Oh wait, I forgot to escape the period in the string! Regular expressions will match any character on a period, so we need to put a backslash before the period so the engine knows we want to match just periods.

// Version 2

// PHP
$result = preg_replace("/\./", "", $input);

// JavaScript
var regexp = new RegExp("\.");
var result = input.replace(regexp, "");

There, done.

Or am I? When doing escaping in strings, the backslash character is often the indicator that the next character is treated differently. For instance, \n translates to a newline character, \t becomes a tab character and \\ means to put in a literal backslash character. The real string that we want passed into the Regular Expression engine is literally, \. (a backslash and a period = an escaped period). We need to take that string and then escape it again to embed it in our code properly.

// Version 3

// PHP
$result = preg_replace("/\\./", "", $input);

// JavaScript
var regexp = new RegExp("\\.");
var result = input.replace(regexp, "");

Finally, our code is correct. I've received several questions during my career about the multiple levels of escaping, so let's anticipate some questions and provide useful answers right away!

Why are we escaping the period twice?

It's because the string goes through two levels of unescaping before being used - first it goes through PHP's string unescaping and then through the regular expression engine's string unescaping.

Why does Version 2 still work?

Great question, and I think this is the source of the confusion about string escaping.

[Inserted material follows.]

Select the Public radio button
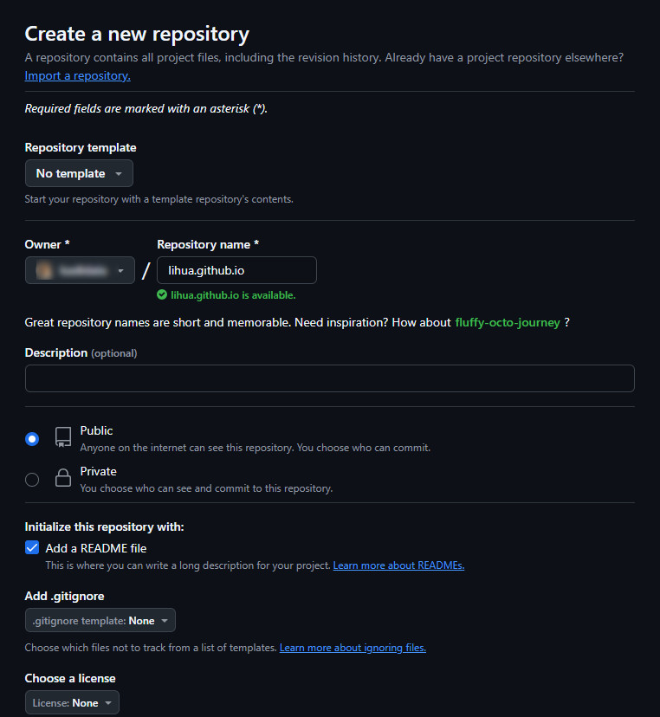The image size is (660, 717). coord(32,439)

Version 2 still works because \. doesn't unescape to anything. Instead of choking and dying, the software will just let the two characters go through. Better yet is this list of strings after they get unescaped. Let's assume you used the following code

// PHP
echo "INPUT_STRING";

// JavaScript
console.log("INPUT_STRING");

When you pass in the following strings under the "Input" column, then the result will be the "Output" column.

Input   Output
\       \
\\      \
\"      "
\\"     Won't Work
\n      Newline
\\n     \n

You'll see that using \n for the input gets you a newline and \\n indicates an escaped backslash followed by the n character. The \\" input won't work because your code would look like this:

// PHP
echo "\\"";

// JavaScript
console.log("\\"");

The parser will see the first ", then the double backslashes that indicate an escaped backslash, the second ", and then freak out because of the third " on that line.

If Version 2 works, why worry about proper escaping?

It is doubtful that the string processing engine of the different languages will change much in the future. However, it could help you avoid problems, especially when you change your code. Let's pretend you wanted to match a literal backslash and any character. You'd want the pattern \\. and in both of the example languages it should be escaped as "\\\\." Yeah, four backslashes in the string = 2 backslashes sent to the regular expression engine = 1 literal backslash. The string gets unescaped twice. If you get your escaping messed up or don't know how many levels of unescaping will happen, you would get unexpected results. If you only used the string "\\." in either language, it would match only periods, not a backslash followed by any character.

In PHP there are these single-quoted strings where you don't need to escape ...

Sorry, that's wrong. You must still escape there. Try echo '\\' or echo '\'' (that's two single-quotes, not a double quote at the end). Without the escaping in single-quoted strings, you would not be able to embed an apostrophe. Most of the other escape characters are disabled, so sequences like \n and \t will not produce a newline nor a tab.

Time to Prove It

So, armed with this knowledge, I could ask you to escape the regular expression that looks for a backslash, a period, a double quote, and a slash. You'd be able to produce the following:

// Looking for these literal characters:  \."/
// Escaped for a regular expression:  \\\."/

// PHP - Escape backslashes, slash, double quote
$result = preg_replace("/\\\\\\.\"\\//", "", $input);

// JavaScript - Escape backslashes and double quote
var regexp = new RegExp("\\\\\\.\"/");
var result = input.replace(regexp, "");

Trying to encode this in other ways may or may not work, but the above amount of escaping is the correct amount.